In 1832 Buffalo was a city of over 10,000 inhabitants. By 1835 Buffalo would eclipse 15,000 citizens and in 1840 housed over 18,000 people.
The new charter allowed the city to tax the citizens $8,000 per year. This revenue was to be used for municipal improvements and maintenance. These included the salaries of the city officials, paying the local constabulary, street lighting, maintenance and bridgework and other sundry expenses.
The new Common Council appointed the city's richest citizen, Dr. Ebenezer Johnson, as the City of Buffalo's first mayor. While Mayor Johnson no longer practiced medicine and had not for some time, it was still quite ironic that immediately after he was appointed Mayor the city was struck by an epidemic of cholera. The practice of medicine was far from advanced in these frontier times and the Good Mayor could do little but appoint a board of health to build a simple hospital in which the stricken could shuffle off this mortal coil.
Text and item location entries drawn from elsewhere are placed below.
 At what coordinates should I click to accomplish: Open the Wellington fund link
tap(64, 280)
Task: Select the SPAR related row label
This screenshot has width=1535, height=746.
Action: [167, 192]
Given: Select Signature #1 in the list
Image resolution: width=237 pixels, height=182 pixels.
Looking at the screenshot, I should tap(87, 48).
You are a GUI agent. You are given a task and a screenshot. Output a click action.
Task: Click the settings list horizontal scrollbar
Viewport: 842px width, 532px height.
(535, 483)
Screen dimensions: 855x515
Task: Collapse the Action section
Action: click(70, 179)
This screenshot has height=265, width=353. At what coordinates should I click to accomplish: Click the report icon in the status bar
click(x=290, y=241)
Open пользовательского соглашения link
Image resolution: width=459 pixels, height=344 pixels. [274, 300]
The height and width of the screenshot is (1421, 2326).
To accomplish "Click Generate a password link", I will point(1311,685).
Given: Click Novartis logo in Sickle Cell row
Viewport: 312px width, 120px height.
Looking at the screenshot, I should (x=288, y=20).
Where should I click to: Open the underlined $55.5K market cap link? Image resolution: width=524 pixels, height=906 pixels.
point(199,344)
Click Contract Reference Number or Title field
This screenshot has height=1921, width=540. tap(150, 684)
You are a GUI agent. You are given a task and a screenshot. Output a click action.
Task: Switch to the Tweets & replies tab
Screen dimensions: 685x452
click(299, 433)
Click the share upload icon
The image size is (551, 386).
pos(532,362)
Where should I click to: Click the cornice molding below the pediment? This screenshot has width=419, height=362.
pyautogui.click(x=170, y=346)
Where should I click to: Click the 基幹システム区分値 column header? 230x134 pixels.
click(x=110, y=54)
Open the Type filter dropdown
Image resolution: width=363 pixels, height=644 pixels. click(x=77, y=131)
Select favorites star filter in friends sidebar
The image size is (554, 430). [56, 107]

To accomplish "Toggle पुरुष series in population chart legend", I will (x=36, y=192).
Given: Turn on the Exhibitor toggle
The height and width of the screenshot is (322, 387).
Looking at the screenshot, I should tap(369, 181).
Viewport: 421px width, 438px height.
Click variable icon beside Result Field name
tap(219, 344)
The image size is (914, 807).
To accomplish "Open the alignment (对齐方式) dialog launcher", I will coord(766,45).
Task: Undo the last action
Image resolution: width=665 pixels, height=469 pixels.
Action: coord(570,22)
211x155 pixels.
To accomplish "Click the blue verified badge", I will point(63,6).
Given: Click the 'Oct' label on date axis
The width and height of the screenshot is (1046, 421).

The colder weather saw the epidemic run its course and in the city's first winter the citizens got back down to the business of business.
Buffalo's crown jewel, the water borne trade, was showing no signs of slowing down. Both canal traffic and lake traffic continued to increase greatly despite the national economic Panic of 1837.
In 1833 Buffalo had 11 steamboats to and from Chicago. They carried almost 43,000 passengers westward and approximately 18,500 east to Buffalo. The trip took 17 to 20 days. That year a new lighthouse was opened. From 1832 to 1834 the Evans Ship Canal was excavated. Buffalo Harbor countinued to flourish. In 1836 a new dry dock and marine railway appeared. That same year work on the Main and Hamburg canal, to extend the Erie Canal southward, was started. Another dry dock opened in 1838. A huge storm in November of 1837 had killed many people, turned many wharves into ruins and depositted several ships onto the city's streets. In 1838 the city, with federal aid, began construction of a sea wall. In 1839 a new north pier was approved. Throughout the decade the facilities of a first class port were continually added to and improved.
During the 1830's Buffalo gained many enterprises. The Commercial Bank opened in 1834. That same year the city's first railroad, the Buffalo & Black Rock, was chartered. By 1836 this line was known as the Buffalo & Niagara Falls and before the end of the year trains ran to regularly to the Falls. The Commercial Advertiser became Buffalo's first daily newspaper, New Year's Day, 1835. Another bank, the City Bank, opened in 1836. 1836 also saw the completion of the Eagle Street Theatre which was openly praised for its elegance.
Education even had a high point in the 30's. In 1839 New York State's first public school opened in Buffalo. Adults had become concerned that school attendance was dropping in the mid 30's. Oliver Steele became the first school superintendant.
No discussion of 1830's Buffalo would be complete without mention of Benjamin Rathburn. He was a master builder responsible for the construction of a large portion of the city's buildings in the period from 1830 to 1840. He operated stone quarries, brick factories and machine shops to support his building empire. He built the City Jail, the Unitarian Church, the Darrow Block, the Webster Block, The United States Hotel, the American Hotel and countless other commercial and residential buildings. He built as many as 100 buildings in a single year, a remarkable achievement for that day and age. He was not only a master builder, but a businessman too. He owned many business establishments including the famous Eagle Tavern, several grocery stores and dry-goods emporiums, carraige, stagecoach and onmibus services. He even had his own private bank. Rathbun's story would have had a happy ending but for one failing. In order to fund his growing empire he had vastly over-extended himself financially. He was found to have used approximately $1.5 million in forged notes, most of which bore the bogus signatures of the most prominent Buffalonians. In 1836 his collapse was a precursor to the national Panic of 1837. He was sentenced to prison in Auburn where he served five years time.
In the 1830's The Canal Street area became well known for its boisterous saloons and "colorful" inhabitants. Paralleling the Erie Canal, Canal Street was known as "The wickedest street in the world." It was to house over 100 saloons and dancing houses, innumerable houses of ill repute and the attendant darker aspects of society which accompany those things. Lake sailors and canal sailors were a hard working bunch of men and they played hard as well. They rarely got along with each other. Their brawls were legendary; all part of the local color in the Canal District.
As the 1830's drew to a close the Holland Land Company, the original owners of Western New York, finished its business here. Having spent approximately $600,000, they wound up with a tidy profit of close to $1.4 million for their 45 years of hard work.